• **WORK ITEM**
The entries are to be written out again with no differences.

• **SUPPLIED MATERIAL**
--------

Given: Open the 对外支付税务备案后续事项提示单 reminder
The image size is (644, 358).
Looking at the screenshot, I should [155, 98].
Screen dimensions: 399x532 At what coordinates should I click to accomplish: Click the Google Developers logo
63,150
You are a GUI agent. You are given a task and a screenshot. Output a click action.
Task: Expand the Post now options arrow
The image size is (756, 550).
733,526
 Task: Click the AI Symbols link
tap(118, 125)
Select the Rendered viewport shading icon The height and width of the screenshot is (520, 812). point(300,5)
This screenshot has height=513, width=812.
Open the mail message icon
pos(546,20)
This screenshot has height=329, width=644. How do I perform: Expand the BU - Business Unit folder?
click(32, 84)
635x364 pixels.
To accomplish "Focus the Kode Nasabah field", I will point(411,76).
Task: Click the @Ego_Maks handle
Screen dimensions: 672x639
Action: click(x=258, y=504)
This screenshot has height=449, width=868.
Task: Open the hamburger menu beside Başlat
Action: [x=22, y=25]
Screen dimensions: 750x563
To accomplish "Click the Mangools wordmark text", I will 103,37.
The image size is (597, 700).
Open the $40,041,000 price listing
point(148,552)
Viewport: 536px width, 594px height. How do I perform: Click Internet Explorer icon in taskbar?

--------

• **OUTPUT FOR THIS EXERCISE**
Given: Open the 对外支付税务备案后续事项提示单 reminder
The image size is (644, 358).
Looking at the screenshot, I should [155, 98].
Screen dimensions: 399x532 At what coordinates should I click to accomplish: Click the Google Developers logo
63,150
You are a GUI agent. You are given a task and a screenshot. Output a click action.
Task: Expand the Post now options arrow
The image size is (756, 550).
733,526
 Task: Click the AI Symbols link
tap(118, 125)
Select the Rendered viewport shading icon The height and width of the screenshot is (520, 812). point(300,5)
This screenshot has height=513, width=812.
Open the mail message icon
pos(546,20)
This screenshot has height=329, width=644. How do I perform: Expand the BU - Business Unit folder?
click(32, 84)
635x364 pixels.
To accomplish "Focus the Kode Nasabah field", I will point(411,76).
Task: Click the @Ego_Maks handle
Screen dimensions: 672x639
Action: click(x=258, y=504)
This screenshot has height=449, width=868.
Task: Open the hamburger menu beside Başlat
Action: [x=22, y=25]
Screen dimensions: 750x563
To accomplish "Click the Mangools wordmark text", I will 103,37.
The image size is (597, 700).
Open the $40,041,000 price listing
point(148,552)
Viewport: 536px width, 594px height. How do I perform: Click Internet Explorer icon in taskbar?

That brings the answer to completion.